É fundamental não perder de vista a avaliação, pois toda a intervenção requer que se
faça uma avaliação com o objetivo de verificar se as ações profissionais desenvolvidas estão
considerando, por exemplo, a demanda do usuário, os limites do serviço; se os
encaminhamentos realizados podem ser revistos, ampliados etc. O planejamento das ações
profissionais também tem de ser considerado, uma vez que é por meio dele que se traçam os
objetivos e as finalidades, propondo atividades, meios, e buscando recursos para atingi-los ao
longo de um determinado período de tempo.
O detalhamento da intervenção no diário de campo permite observar e analisar
criticamente como se planejam e se executam as ações profissionais, e ainda perceber as
dificuldades e limitações do profissional frente ao serviço, como também as limitações do
serviço frente às demandas concretas dos usuários. O registro e o detalhamento dos
encaminhamentos no diário de campo propiciam um constante re-visitar dos dados, o que
contribui para ampliar as ações de modo a aproximá-las da resolutividade da demanda.
Portanto, o diário de campo, os relatórios, prontuários, protocolos de serviço e de
atendimento, enfim, toda a forma de documentação só adquire sentido se são úteis tanto para
os profissionais quanto para a instituição porque, mais do que apenas guardar ou arquivar
informações, deve incidir positivamente nos processos de planejamento e avaliação no
sentindo de facilitar a sua realização.
No caso específico do diário de campo, este pode conter reflexões cotidianas que,
quando relidas teoricamente, podem traduzir-se em avanços tanto na intervenção
(estabelecimento de novas prioridades, por exemplo), quanto na teoria (alimentando-a com
novos dados sobre a realidade, problematizando novas abordagens e ações).
Considerações finais
A título de conclusão, destaca-se que nada do que aqui foi exposto adquirirá sentido se
os profissionais não reconhecerem a documentação como um instrumento fundamental para a
consecução e a qualificação das ações profissionais e não a incorporarem na sua rotina.

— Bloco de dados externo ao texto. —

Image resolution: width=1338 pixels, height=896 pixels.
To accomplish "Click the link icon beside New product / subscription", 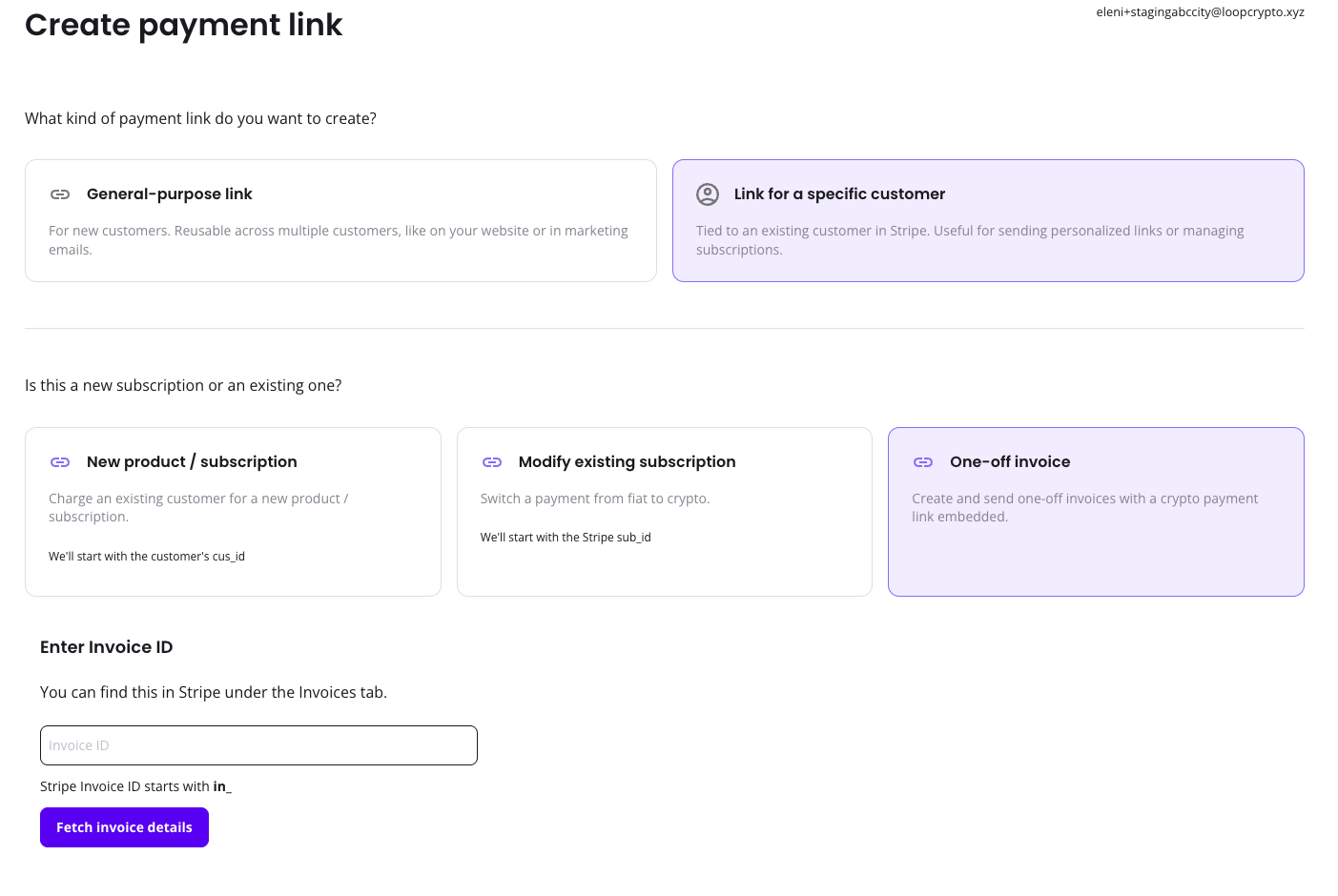I will point(60,462).
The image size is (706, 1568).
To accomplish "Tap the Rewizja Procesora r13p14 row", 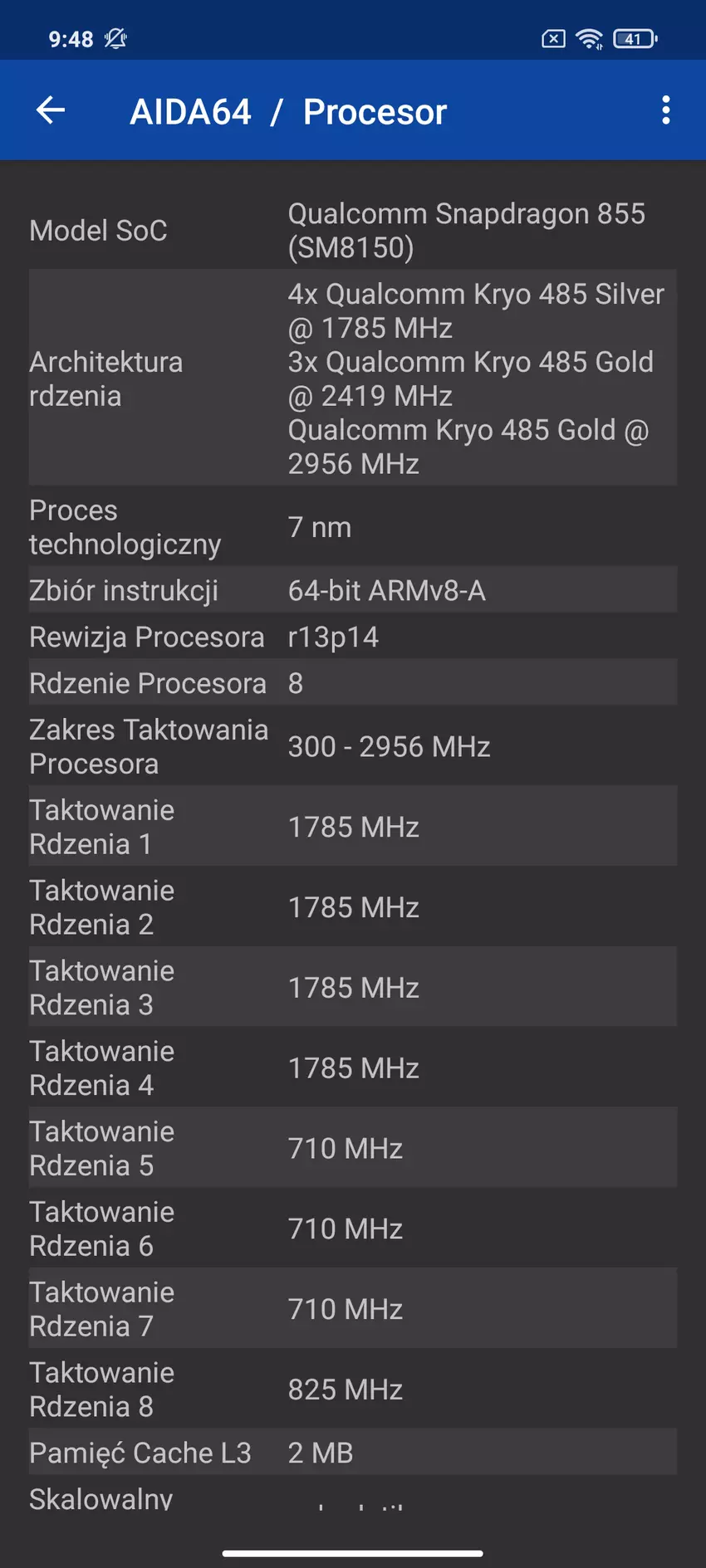I will [353, 637].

Insiste-se no fato de que a documentação é dinâmica e flexível e que cabe ao profissional
adequá-la ao seu cotidiano de intervenção, uma vez que a documentação integra as ações
profissionais ao marco de referência conceitual e, se não for negligenciada, pode contribuir
para dar visibilidade e continuidade ao trabalho do Assistente Social, delimitar as
especificidades dessa intervenção, caracterizar e qualificar as ações profissionais, registrar a
história do usuário na instituição, bem como a história da própria instituição, o planejamento
estratégico no que se refere à priorização de novas ações e a avaliação dessas ações, de
planos, programas e projetos já existentes.